The Summit expressed concern about the low level of public awareness about the FOI Act, its provisions and how to use it as it is clear that most of the prime beneficiaries of the Freedom of Information Act are yet to fully appreciate the enormous benefits that they can derive from more active application of the Law.   

Recommendations Offered

The unanimously adopted communiqué also includes numerous recommendations:

The right of access to information being a fundamental right, the Summit calls on all states which are yet to implement the Freedom of Information Act 2011, including those states that have declared their intention to enact their own Laws, to do so in the earliest time possible as their continued delay in implementing the Act or enacting their own Laws amounts to violation of the rights of Nigerians, particularly those residents in such states, to access information held by the respective states.

 Various stakeholder groups, particularly the media, civil society and government public enlightenment agencies, should undertake public enlightenment activities to ensure better public understanding of the provisions of the Act and how to use it.  Such communication endeavours should be sustained over time to achieve the desired impact.

 In order to lessen the number of cases going to court and its attendant burden on information seekers, public institution defending such cases and the courts, ongoing efforts to amend the Federal Public Service Rules should include administrative sanctions for unjustified denials or delays of requests for information under the FOI Act.  This will provide an alternative to litigation which will be less cumbersome, less time-consuming and less costly for all parties concerned.

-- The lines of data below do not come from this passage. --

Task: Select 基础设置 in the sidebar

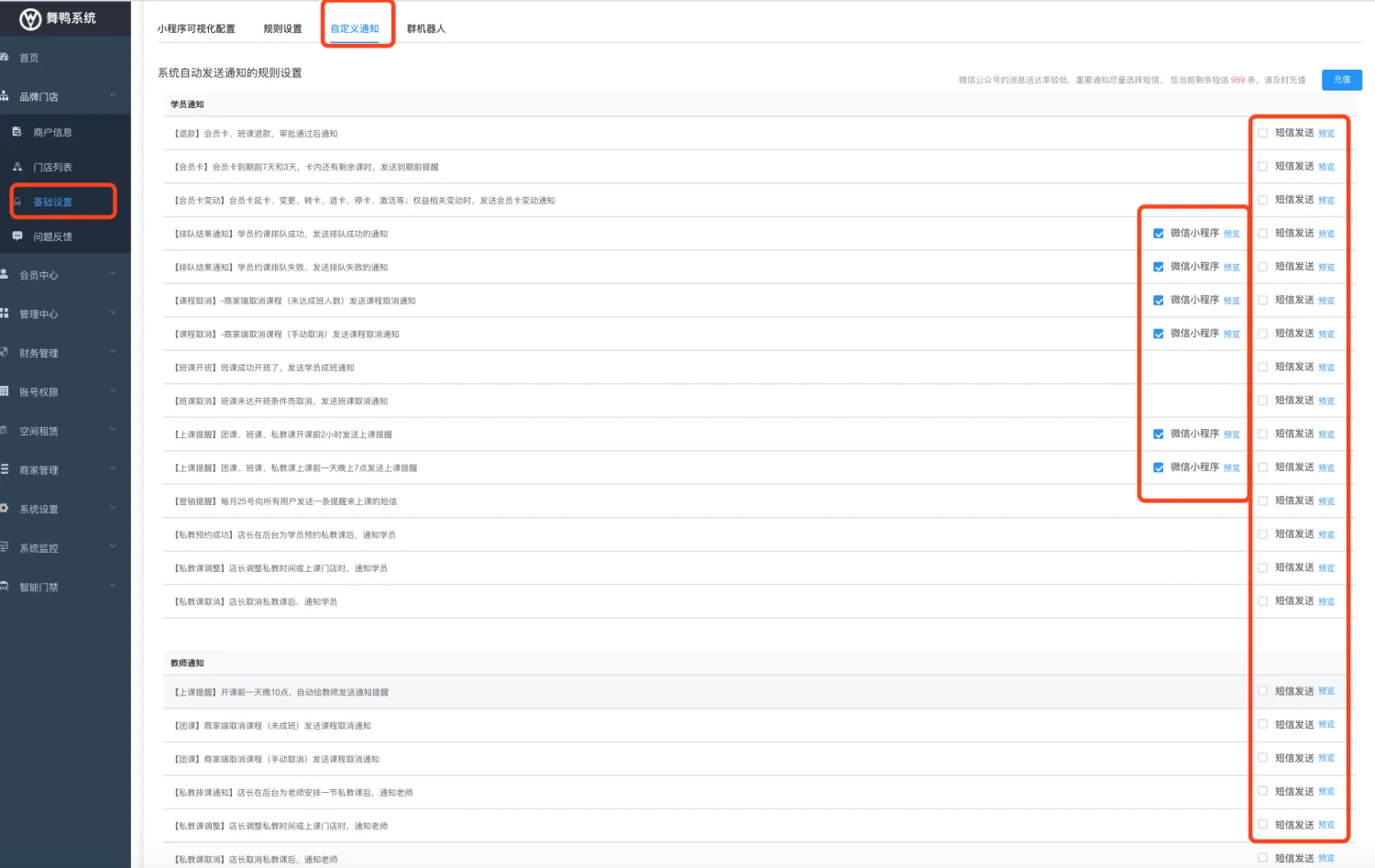Action: [53, 202]
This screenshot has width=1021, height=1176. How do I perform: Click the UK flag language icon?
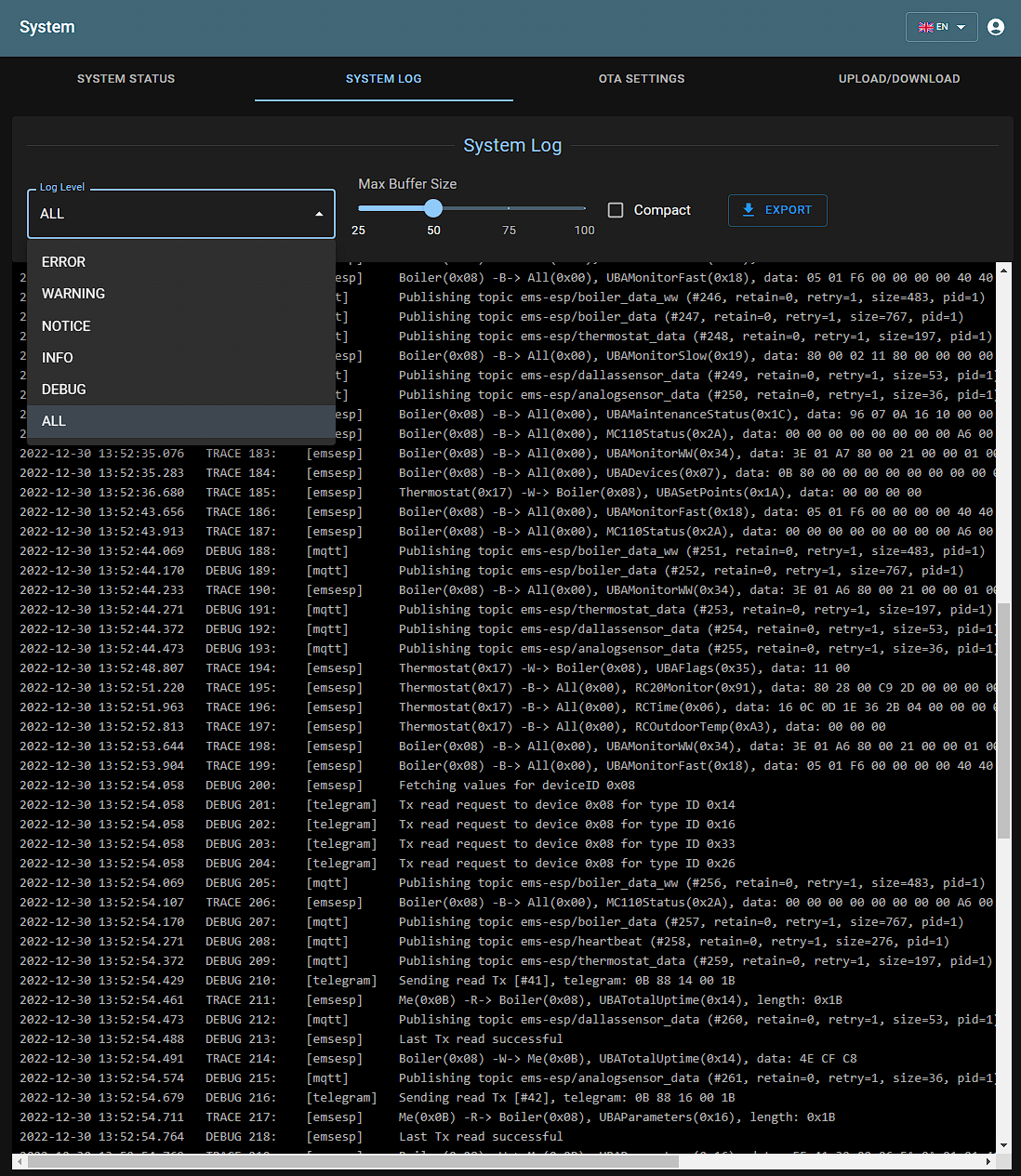(925, 27)
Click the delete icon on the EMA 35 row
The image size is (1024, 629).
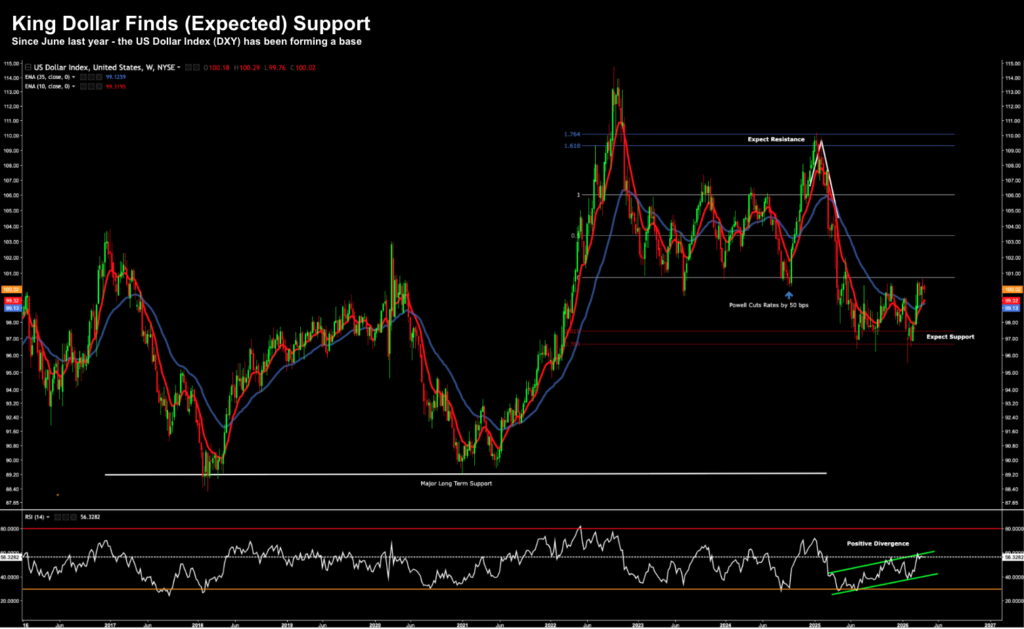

 Public officers should be re-oriented on the superiority of the FOI Act to the Official Secrets Act. In this regard, we wish to commend to all public institutions the views of the Attorney-General of the Federation and Minister of Justice, Mr. Mohammed Bello Adoke (SAN) that “any inconsistency between the FOIA and the Official Secrets Act should ordinarily be resolved in favour of the Freedom of Information Act in accordance with the well-known cannon of statutory interpretation that a latter statute prevails where there is inconsistency between two statutes.   This is put beyond controversy by virtue of Sections 1, 27 and 28 of the Freedom of Information Act.”

Furthermore, the public service should embark on a re-classification of records under the Official Secrets Act so as to reduce conflict with the Freedom of Information Act, as advised by the Attorney-General of the Federation and Minister of Justice.

Public institutions should create or strengthen their internal structures for managing information and responding to information requests. Deliberate measures should be taken to ensure consultation and networking among various stakeholders, including governments and government bodies, civil society, the media and members of the public that will enhance the effective implementation of the Act.

In order to ensure the effective implementation of the Freedom of Information Act, budgetary allocations should be made to support the implementation of the Act by various public institutions.  The Summit therefore calls upon the National Assembly to ensure that the necessary budgetary approvals are given for the year 2013 and beyond to advance FOI implementation.

The Summit calls on all public institutions that are yet to fulfill their proactive disclosure obligations under the Act to do so without further delay and urges the Attorney-General of the Federation to take measures to ensure compliance with this and other duties and obligations of public institutions under the Act.

Public institutions should explore the use of various ICT and social media tools in engaging the FOI Act, particularly in the area of proactive disclosures, including twitter, Facebook, mobile phone apps, blogs, multimedia tools, among others. 

Public institutions should also use electronic records management systems to enhance the implementation of the Act. In order to reduce implementation costs and unnecessary delays, public institutions are reminded that they do not need to create additional websites or portals for FOI implementation.  Existing websites or portals can be made more dynamic to take FOI issues on board.